[Click-target data]
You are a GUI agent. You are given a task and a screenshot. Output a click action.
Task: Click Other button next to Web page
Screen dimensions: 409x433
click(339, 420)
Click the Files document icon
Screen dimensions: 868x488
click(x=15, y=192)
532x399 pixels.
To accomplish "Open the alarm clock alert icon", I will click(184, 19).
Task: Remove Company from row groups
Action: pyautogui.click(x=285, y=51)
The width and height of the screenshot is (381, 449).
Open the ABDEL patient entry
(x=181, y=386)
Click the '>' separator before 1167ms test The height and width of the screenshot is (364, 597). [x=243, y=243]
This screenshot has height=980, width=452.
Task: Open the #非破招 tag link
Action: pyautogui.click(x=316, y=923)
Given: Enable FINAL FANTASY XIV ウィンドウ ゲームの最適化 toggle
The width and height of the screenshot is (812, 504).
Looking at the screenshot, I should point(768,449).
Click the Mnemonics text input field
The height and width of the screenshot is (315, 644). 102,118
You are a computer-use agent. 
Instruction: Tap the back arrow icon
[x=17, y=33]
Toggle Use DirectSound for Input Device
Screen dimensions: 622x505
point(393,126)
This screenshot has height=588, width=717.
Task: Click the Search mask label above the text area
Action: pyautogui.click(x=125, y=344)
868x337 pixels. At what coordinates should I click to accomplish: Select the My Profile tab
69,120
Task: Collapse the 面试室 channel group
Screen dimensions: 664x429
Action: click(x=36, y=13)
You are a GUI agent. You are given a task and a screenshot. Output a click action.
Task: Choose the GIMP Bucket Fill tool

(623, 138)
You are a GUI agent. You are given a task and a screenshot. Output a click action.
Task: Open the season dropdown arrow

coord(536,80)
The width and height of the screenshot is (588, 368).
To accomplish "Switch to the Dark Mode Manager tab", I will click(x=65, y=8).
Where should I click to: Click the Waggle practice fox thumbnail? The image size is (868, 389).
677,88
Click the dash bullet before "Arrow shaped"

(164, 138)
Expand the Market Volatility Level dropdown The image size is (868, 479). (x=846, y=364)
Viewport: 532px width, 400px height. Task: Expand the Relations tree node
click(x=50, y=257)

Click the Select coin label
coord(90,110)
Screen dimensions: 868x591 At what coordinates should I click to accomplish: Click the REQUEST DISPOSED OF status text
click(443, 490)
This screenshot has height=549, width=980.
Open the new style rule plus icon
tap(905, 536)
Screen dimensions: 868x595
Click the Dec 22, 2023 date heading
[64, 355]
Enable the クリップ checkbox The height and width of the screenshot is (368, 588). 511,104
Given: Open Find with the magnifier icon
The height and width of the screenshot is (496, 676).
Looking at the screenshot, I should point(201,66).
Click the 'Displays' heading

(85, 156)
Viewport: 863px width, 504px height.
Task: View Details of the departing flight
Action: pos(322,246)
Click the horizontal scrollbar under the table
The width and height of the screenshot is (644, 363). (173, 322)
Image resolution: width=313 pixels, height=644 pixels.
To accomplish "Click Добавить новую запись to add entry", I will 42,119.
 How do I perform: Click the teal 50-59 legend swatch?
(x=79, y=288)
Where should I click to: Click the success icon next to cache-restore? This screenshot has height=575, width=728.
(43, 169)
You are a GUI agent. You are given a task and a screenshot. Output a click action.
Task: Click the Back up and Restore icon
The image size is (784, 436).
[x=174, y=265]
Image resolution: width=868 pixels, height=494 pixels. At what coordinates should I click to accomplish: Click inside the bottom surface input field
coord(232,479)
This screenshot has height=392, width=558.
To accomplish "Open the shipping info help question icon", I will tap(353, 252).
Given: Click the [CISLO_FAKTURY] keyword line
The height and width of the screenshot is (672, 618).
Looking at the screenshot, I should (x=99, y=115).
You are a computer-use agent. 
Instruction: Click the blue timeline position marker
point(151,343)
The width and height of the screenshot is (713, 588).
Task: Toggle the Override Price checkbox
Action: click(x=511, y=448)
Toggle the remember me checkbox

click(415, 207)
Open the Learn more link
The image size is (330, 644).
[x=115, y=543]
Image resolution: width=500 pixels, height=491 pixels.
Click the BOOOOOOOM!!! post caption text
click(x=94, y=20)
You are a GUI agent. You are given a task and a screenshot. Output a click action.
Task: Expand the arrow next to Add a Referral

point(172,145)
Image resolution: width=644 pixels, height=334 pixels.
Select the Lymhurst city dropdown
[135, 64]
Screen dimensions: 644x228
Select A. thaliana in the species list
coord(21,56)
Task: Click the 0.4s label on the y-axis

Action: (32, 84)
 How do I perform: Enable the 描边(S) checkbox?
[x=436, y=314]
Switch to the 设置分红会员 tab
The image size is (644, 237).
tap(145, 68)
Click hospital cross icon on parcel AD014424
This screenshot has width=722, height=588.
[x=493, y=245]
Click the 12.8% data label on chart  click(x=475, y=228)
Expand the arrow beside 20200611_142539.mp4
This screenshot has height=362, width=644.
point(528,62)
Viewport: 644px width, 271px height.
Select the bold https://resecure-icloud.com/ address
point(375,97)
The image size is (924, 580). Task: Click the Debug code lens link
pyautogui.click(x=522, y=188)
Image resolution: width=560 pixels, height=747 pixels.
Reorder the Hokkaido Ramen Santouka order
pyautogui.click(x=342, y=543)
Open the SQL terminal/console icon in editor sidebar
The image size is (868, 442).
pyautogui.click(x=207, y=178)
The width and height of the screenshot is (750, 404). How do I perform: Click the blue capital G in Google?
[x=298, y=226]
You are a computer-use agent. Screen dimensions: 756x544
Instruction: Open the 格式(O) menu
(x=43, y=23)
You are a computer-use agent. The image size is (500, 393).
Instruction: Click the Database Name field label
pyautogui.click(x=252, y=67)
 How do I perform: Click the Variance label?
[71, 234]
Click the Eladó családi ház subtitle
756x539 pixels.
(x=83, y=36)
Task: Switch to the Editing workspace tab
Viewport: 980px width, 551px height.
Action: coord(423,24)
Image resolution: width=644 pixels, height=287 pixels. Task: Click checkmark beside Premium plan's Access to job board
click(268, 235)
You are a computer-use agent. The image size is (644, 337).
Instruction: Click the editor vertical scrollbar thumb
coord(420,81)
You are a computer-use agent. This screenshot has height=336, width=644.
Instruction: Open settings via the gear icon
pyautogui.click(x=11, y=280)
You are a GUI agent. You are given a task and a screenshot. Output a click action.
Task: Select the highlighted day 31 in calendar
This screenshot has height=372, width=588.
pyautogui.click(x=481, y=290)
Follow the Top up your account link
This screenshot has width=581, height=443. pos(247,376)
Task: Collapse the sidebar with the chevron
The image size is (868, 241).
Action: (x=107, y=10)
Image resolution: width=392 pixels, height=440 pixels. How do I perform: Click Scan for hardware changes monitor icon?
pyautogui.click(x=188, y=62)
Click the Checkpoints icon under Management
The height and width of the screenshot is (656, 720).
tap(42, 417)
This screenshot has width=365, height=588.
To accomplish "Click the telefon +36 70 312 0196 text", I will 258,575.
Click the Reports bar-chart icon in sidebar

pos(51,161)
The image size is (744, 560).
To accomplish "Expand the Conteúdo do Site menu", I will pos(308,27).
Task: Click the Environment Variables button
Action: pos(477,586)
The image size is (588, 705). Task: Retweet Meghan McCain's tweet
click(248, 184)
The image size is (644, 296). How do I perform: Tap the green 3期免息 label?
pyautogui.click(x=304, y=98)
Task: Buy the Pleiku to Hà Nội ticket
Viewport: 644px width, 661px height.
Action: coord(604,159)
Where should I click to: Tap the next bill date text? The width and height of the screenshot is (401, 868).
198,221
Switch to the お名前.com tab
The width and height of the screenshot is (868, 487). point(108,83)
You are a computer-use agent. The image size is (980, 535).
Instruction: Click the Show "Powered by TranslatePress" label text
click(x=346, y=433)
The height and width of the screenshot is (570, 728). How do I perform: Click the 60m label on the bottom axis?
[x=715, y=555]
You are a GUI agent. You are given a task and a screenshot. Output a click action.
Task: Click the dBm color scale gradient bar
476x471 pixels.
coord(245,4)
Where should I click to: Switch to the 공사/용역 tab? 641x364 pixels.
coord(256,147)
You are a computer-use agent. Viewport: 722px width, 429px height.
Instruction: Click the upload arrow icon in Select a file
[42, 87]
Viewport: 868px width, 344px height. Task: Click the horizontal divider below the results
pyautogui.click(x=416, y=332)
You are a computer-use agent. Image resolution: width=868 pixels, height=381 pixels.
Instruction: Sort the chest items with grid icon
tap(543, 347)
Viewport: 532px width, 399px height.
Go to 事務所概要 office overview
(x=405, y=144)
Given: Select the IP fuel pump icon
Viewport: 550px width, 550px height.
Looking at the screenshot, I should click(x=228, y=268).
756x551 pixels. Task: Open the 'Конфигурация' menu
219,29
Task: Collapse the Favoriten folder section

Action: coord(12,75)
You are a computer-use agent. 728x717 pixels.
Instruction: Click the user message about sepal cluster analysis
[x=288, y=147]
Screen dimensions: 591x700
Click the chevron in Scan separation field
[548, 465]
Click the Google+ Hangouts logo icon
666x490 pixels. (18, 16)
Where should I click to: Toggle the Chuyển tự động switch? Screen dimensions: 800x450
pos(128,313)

# PROBLEM STATEMENT
Copy everything in the material from "You are a computer-use agent. Image" down to "Action: coord(12,75)", substituting "Display" for each "Viewport" and leaving all else unchanged.

# TASK SOLUTION
You are a computer-use agent. Image resolution: width=868 pixels, height=381 pixels.
Instruction: Sort the chest items with grid icon
tap(543, 347)
Display: 532px width, 399px height.
Go to 事務所概要 office overview
(x=405, y=144)
Given: Select the IP fuel pump icon
Display: 550px width, 550px height.
Looking at the screenshot, I should click(x=228, y=268).
756x551 pixels. Task: Open the 'Конфигурация' menu
219,29
Task: Collapse the Favoriten folder section

Action: coord(12,75)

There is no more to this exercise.